Stills dominated the recording of the album. Apart from drums, handled by Dallas Taylor, he played nearly all of the instruments on the album. Nash did acoustic guitar on two tracks and Crosby rhythm guitar on a few. Stills played all the bass, organ, and lead guitar parts, as well as acoustic guitar on his own songs. “The other guys won’t be offended when I say that one was my baby, and I kind of had the tracks in my head,” Stills said.
David Crosby bristled over the plan for “Long Time Gone” as he thought he should at least play rhythm guitar on his own song. Stills convinced him to go home for a while and when he returned Crosby was won over by the music track that Stills and Taylor had recorded.
The group performed songs from the album at the Woodstock Festival in August 1969. In late 1969 the group appeared on the Tom Jones TV show and performed “Long Time Gone” with Tom Jones sharing vocals.
This album proved very influential on many levels to the dominant popular music scene in America for much of the 1970s. The success of the album generated gravitas for the group within the industry, and galvanized interest in signing like acts, many of whom came under management and representation by the CSN team of Elliot Roberts and David Geffen. Strong sales, combined with the group’s emphasis on personal confession in its writing, paved the way for the success of the singer-songwriter movement of the early seventies. Their utilization of personal events in their material without resorting to subterfuge, their talents in vocal harmony, their cultivation of painstaking studio craft, as well as the Laurel Canyon ethos that surrounded the group and their associates, established an aesthetic for a number of acts that came to define the “California” sound of the ensuing decade, including The Eagles, Jackson Browne, post-1974 Fleetwood Mac, and others.

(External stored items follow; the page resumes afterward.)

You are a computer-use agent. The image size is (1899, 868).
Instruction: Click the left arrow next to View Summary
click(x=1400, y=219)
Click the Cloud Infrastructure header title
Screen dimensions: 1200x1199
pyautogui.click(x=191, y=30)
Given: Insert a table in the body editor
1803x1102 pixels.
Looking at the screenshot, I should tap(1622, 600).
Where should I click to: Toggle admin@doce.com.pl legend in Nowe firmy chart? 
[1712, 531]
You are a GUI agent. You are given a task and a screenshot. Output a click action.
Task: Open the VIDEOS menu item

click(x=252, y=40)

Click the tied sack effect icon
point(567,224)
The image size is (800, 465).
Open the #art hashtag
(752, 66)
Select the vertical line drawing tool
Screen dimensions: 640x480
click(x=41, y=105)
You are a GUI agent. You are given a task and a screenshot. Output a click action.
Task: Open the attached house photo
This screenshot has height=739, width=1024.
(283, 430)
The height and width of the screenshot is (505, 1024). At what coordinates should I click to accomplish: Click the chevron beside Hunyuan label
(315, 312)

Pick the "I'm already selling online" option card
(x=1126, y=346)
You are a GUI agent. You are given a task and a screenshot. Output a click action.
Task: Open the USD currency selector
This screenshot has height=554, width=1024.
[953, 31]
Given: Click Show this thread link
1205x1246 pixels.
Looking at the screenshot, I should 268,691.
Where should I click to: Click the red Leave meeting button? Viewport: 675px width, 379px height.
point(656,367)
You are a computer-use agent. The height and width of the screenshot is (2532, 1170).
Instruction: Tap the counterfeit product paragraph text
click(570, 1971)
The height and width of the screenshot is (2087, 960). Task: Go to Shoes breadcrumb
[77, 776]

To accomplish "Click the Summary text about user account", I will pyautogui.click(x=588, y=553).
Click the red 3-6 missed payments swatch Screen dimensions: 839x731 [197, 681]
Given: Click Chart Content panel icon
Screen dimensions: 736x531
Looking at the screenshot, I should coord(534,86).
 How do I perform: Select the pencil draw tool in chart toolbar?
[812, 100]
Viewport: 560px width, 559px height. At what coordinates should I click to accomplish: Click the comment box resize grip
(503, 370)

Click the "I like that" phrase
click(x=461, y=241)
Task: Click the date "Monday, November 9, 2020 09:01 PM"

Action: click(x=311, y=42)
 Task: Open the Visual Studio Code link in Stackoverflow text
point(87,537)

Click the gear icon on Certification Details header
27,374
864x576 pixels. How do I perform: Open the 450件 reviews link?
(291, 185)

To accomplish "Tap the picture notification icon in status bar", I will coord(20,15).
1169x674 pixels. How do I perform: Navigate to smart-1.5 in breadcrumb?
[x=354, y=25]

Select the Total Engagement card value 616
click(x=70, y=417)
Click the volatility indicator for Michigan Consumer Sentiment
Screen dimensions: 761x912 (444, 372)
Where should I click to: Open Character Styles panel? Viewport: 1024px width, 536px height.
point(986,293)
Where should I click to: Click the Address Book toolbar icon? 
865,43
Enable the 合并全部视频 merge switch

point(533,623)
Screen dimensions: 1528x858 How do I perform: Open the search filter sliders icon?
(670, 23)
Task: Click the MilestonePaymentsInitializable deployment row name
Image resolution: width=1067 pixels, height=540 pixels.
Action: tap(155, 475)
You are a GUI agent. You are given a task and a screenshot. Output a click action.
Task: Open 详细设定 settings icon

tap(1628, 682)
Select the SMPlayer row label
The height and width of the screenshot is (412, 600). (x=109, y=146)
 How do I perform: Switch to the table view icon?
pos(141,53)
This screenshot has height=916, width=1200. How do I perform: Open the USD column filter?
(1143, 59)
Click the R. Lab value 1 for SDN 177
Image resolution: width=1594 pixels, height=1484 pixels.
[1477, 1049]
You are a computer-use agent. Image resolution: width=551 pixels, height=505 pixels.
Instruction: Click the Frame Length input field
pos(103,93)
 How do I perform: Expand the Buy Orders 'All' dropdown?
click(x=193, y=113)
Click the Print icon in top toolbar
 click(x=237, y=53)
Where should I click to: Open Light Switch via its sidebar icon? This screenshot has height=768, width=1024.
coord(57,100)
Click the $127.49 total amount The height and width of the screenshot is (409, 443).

The album has been issued on compact disc three times: mastered by Barry Diament at Atlantic Studios in the mid-1980s; remastered by Joe Gastwirt at Ocean View Digital and reissued on August 16, 1994; reissued again by Rhino Records as an expanded edition using the HDCD process on January 24, 2006. On December 6, 2011, a gold compact disc edition of the album was released on the Audio Fidelity label.